= Stated goal =
Recast all of the material below as a Markdown table with two columns, Row and Text, giving each nonblank line a row number and skipping blank lines. Leave the pictures out of the answer.

= Given entries =
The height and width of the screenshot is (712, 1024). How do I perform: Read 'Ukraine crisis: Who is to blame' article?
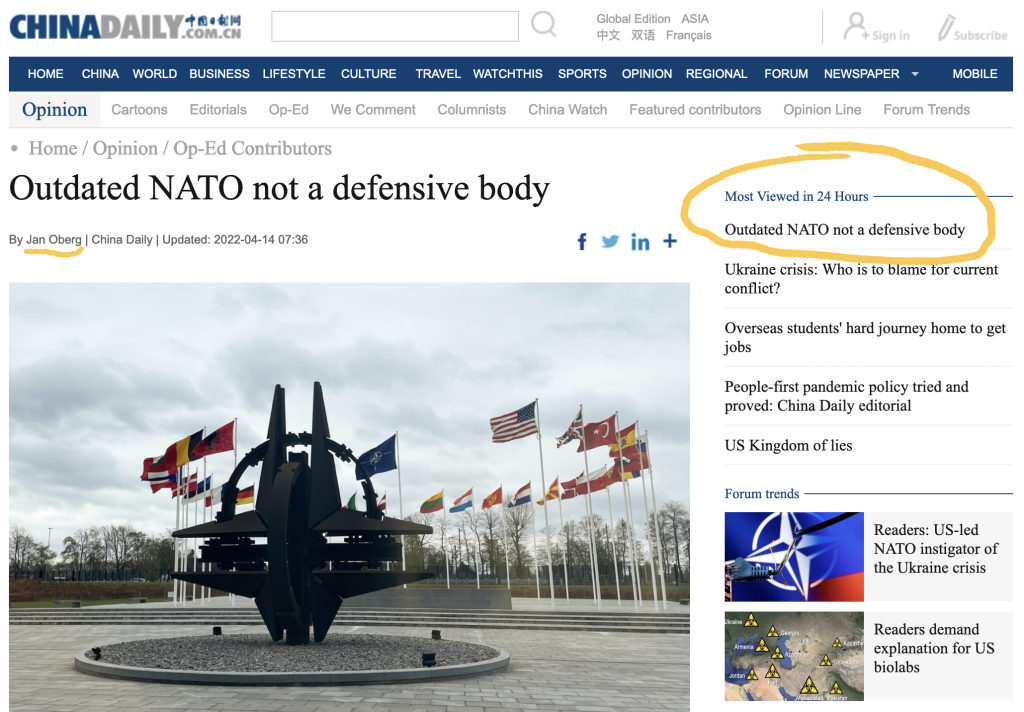[x=861, y=279]
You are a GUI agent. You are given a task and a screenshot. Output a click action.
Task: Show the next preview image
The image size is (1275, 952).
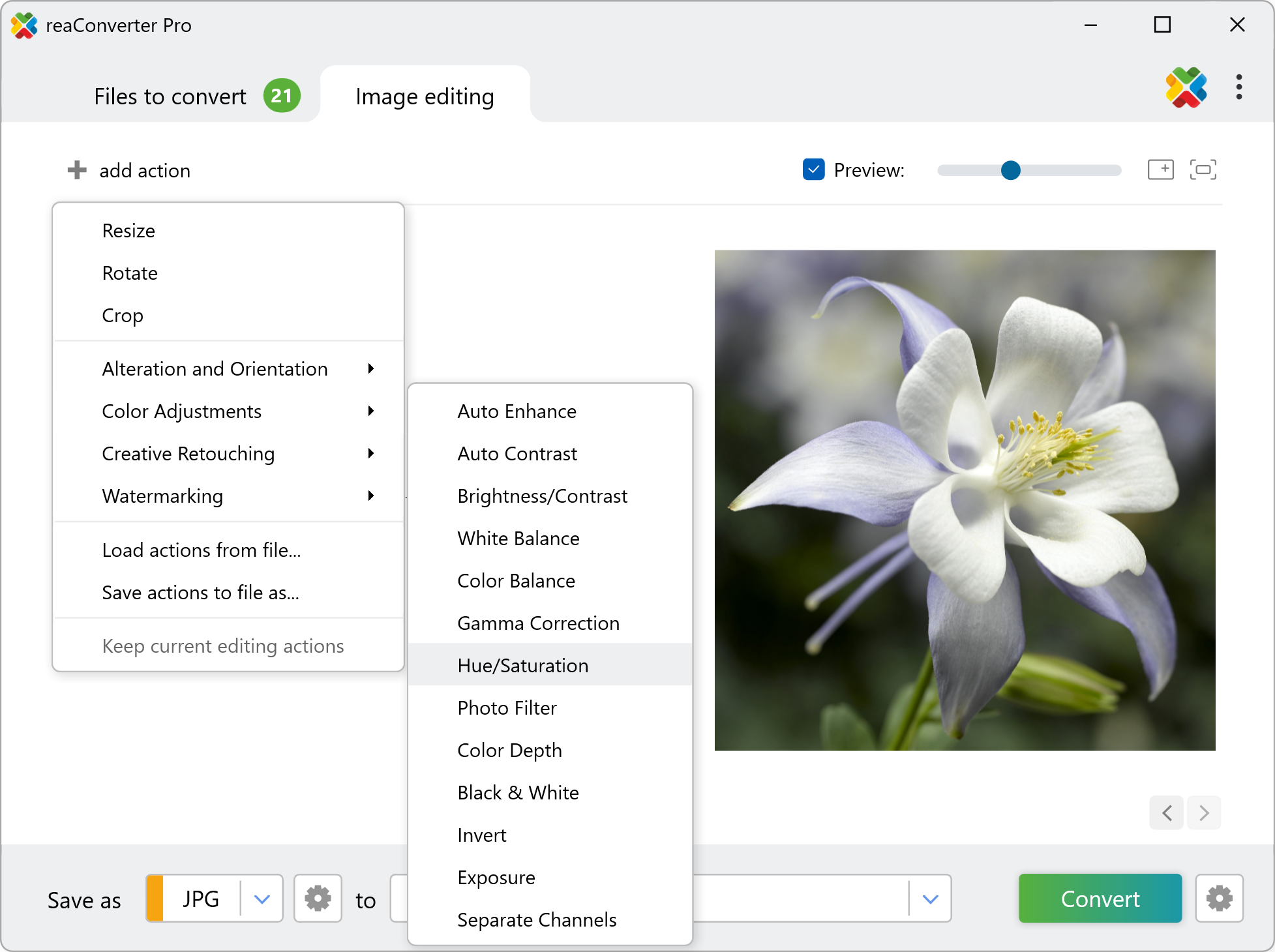[x=1204, y=812]
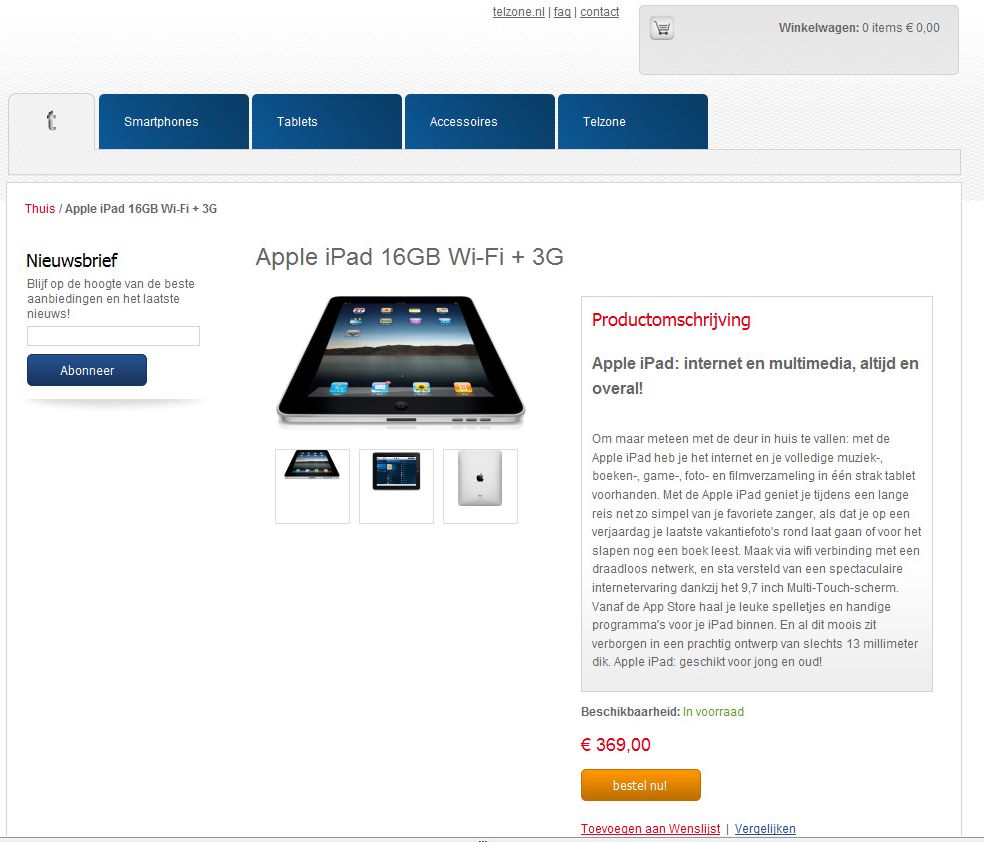This screenshot has height=842, width=984.
Task: Click the Winkelwagen summary text
Action: point(859,28)
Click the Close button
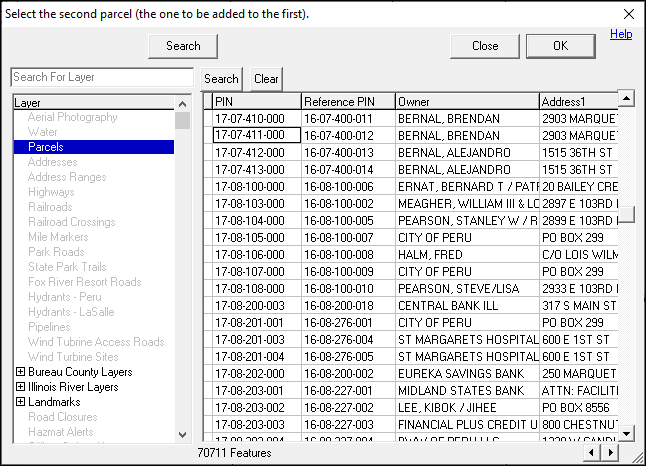Viewport: 646px width, 466px height. coord(485,46)
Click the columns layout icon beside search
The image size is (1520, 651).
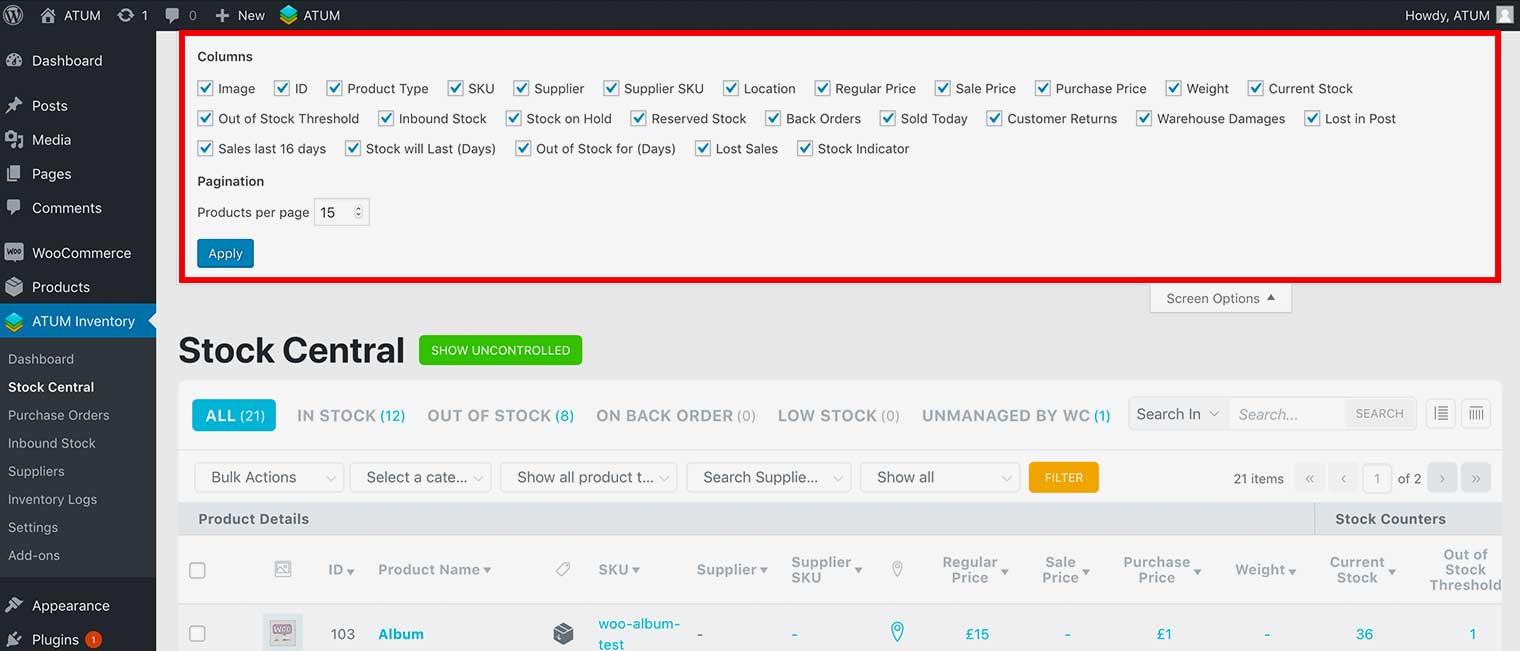[x=1476, y=414]
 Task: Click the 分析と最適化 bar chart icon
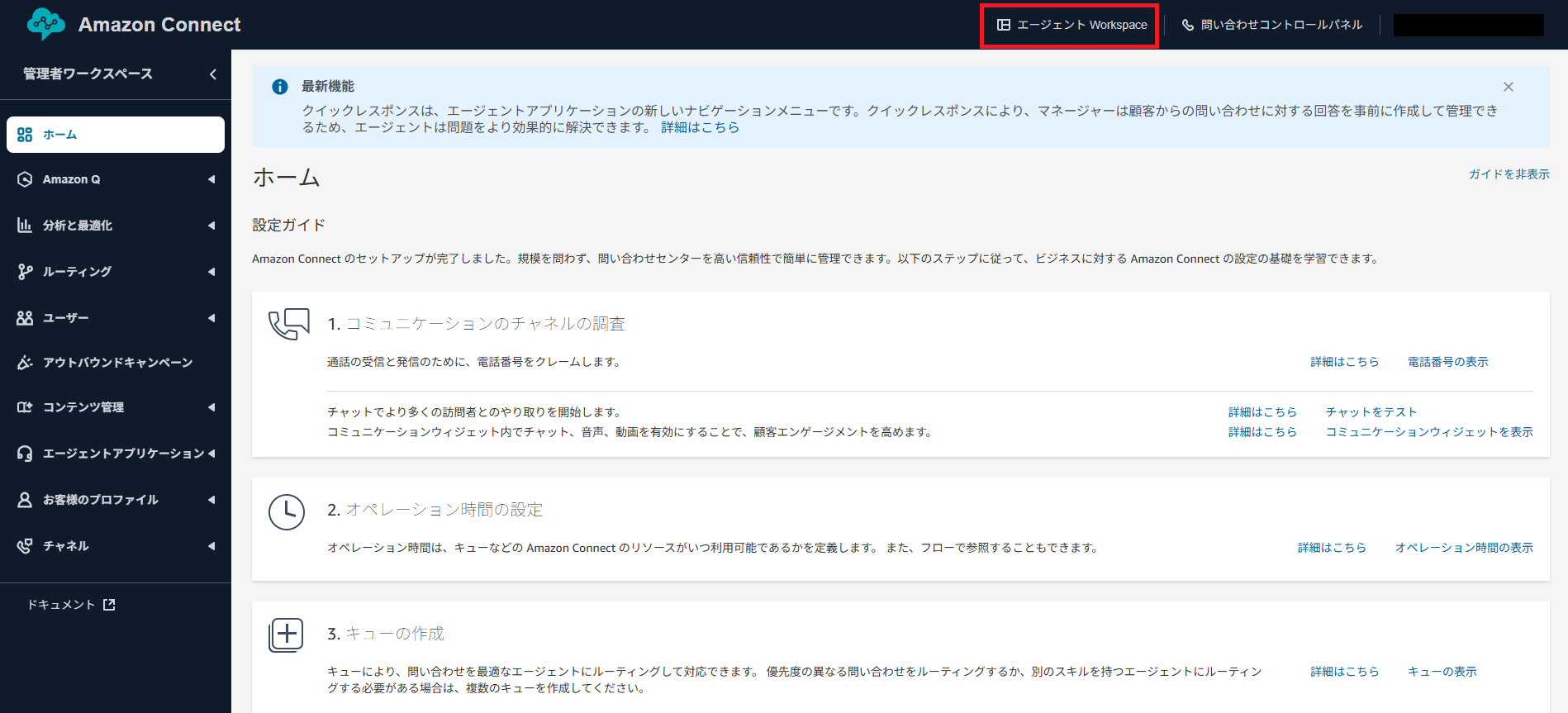click(x=25, y=226)
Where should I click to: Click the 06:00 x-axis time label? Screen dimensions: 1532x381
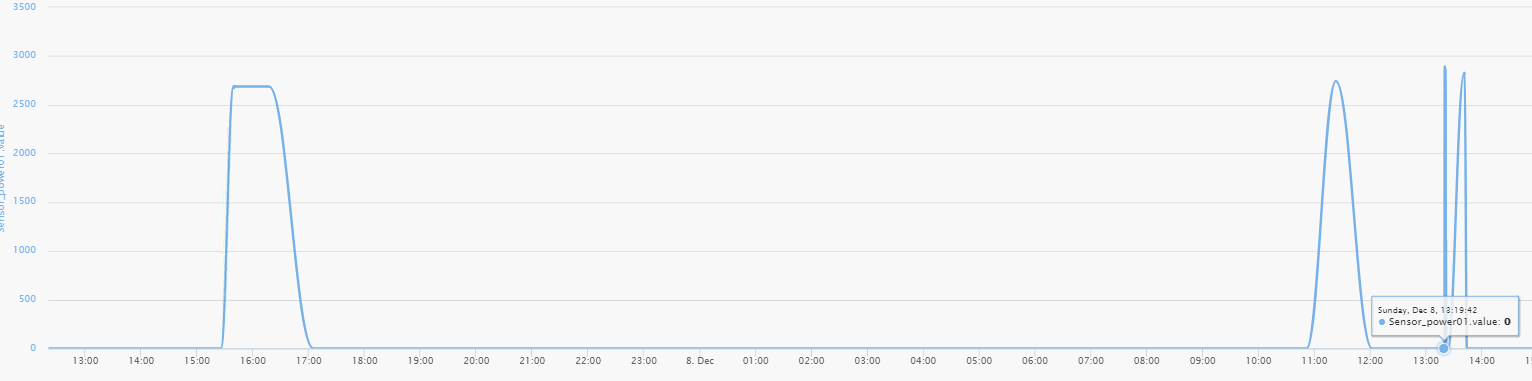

= Reply =
| Row | Text |
|---|---|
| 1 | The height and width of the screenshot is (712, 1024). How do I perform: Read 'Ukraine crisis: Who is to blame' article? |
| 2 | [x=861, y=279] |
| 3 | You are a GUI agent. You are given a task and a screenshot. Output a click action. |
| 4 | Task: Show the next preview image |
| 5 | The image size is (1275, 952). |
| 6 | [x=1204, y=812] |
| 7 | This screenshot has height=842, width=984. |
| 8 | Task: Click the Winkelwagen summary text |
| 9 | Action: point(859,28) |
| 10 | Click the Close button |
| 11 | Viewport: 646px width, 466px height. coord(485,46) |
| 12 | Click the columns layout icon beside search |
| 13 | The image size is (1520, 651). |
| 14 | [x=1476, y=414] |
| 15 |  Task: Click the 分析と最適化 bar chart icon |
| 16 | click(x=25, y=226) |
| 17 | Where should I click to: Click the 06:00 x-axis time label? Screen dimensions: 1532x381 |